Love never fails. But where there are prophecies, they will cease; where there are tongues, they will be stilled; where there is knowledge, it will pass away. For we know in part and we prophesy in part, but when perfection comes, the imperfect disappears. When I was a child, I talked like a child, I thought like a child, I reasoned like a child. When I became a man, I put childish ways behind me. Now we see but a poor reflection as in a mirror; then we shall see face to face. Now I know in part; then I shall know fully, even as I am fully known.

And now these three remain: faith, hope and love. But the greatest of these is love.


I think these verses show that love is a very difficult thing, and a very strange thing.

It is obviously difficult to do all that is here: 1) To keep no record of wrongs; 2) To be slow to anger – especially at something unjust that happens to ourselves; 3) To be patient and kind; 4) To not rejoice at evil (especially evil directed at someone who has wronged us and therefore made us angry); 5) To protect, hope, persevere. The most difficult thing, though, is that love never fails in these things. If you act otherwise, then you are not acting in love. This, to me, is the hardest thing about love.

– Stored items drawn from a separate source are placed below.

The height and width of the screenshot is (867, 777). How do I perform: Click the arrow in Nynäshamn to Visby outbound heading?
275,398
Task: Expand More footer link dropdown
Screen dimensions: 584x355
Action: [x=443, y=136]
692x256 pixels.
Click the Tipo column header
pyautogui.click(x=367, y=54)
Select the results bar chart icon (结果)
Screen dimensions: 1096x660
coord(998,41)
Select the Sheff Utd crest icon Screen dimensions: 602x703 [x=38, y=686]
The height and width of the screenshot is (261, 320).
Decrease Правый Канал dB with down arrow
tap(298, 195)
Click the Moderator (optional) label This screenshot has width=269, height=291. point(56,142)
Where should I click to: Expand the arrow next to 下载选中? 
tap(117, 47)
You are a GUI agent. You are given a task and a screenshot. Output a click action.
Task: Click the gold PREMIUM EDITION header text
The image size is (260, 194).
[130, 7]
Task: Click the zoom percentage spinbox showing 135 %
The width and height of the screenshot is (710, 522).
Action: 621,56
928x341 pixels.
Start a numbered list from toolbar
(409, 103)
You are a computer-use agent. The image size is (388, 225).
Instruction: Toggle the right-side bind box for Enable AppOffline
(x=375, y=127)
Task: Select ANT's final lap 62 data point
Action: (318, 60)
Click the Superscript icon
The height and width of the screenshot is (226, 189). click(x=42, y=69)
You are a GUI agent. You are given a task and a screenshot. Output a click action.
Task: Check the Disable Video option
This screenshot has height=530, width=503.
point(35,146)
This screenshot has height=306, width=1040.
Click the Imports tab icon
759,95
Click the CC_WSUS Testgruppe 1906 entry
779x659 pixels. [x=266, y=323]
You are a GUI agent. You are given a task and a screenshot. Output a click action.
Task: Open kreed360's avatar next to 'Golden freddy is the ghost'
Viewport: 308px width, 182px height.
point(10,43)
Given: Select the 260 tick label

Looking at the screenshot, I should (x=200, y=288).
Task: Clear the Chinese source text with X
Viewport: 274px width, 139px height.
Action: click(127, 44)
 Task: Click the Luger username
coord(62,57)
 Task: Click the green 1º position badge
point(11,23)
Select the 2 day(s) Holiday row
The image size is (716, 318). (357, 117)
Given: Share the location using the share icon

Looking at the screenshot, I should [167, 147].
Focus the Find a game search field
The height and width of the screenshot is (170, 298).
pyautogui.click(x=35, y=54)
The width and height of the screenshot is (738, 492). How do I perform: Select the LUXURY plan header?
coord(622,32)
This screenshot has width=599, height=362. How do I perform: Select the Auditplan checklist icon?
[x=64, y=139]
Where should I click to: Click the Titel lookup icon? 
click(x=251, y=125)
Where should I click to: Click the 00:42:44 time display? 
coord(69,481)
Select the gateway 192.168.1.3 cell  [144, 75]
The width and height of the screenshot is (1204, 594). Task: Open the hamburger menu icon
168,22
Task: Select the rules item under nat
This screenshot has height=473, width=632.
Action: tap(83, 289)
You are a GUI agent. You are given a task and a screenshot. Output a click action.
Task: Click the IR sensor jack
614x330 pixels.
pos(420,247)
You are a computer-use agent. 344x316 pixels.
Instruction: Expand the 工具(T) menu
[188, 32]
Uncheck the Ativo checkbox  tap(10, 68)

But love is such a strange thing as well. What kind of thing is love that I can give all my possessions to the poor, and surrender my body to the flames, and not have love? Am I not following Jesus by taking up my cross daily (Luke 9:23)? Or if I give all my possessions to the poor, what more could be asked of me (Matthew 19:21)? Such devotion, commitment, and courage – how is it possible without love?

What more is it that love asks? Self-sacrifice is not love. Devotion is not love. Trust in God is not the same as loving God. So what is love?

I can take up the cause of Christ, I can defend Christ, I can evangelize and speak with all wisdom, and yet lack love.

Insofar as I know anything about love – and I only claim to have a vague idea of what it is, and to only practice it on rare occasion – I think one of the chief things it requires is self-honesty and openness to others. How can I love someone if I will not listen to them, and see myself in light of how I affect them?

I may not know what sort of thing love is. But, based on 1 Corinthians 13, I still think I know what love does. I think that it is love which stays an indignant tongue when its words would be just but harmful. I think it is love that seeks to love others in the ways that they feel loved. I think it is love which puts others first, even when they don’t appreciate it. I think it is love that doesn’t require appreciation (even if it would – at the risk of being redundant – be appreciated). I think it is love that keeps anger from hurting others. Love is the heart that breaks for the pain of others. And I think that if I fail in these things, then I fail to love.

(And, for my brethren in the academic community, I think it is love that stops ink from spilling insults on the printed page that wound others in the body of Christ).

So I see now that though I may love someone, I will never act in perfect love. I can never fulfill all these things. Such is God’s domain alone.

In the end, I find that Love is strange, love is hard, love is compelling.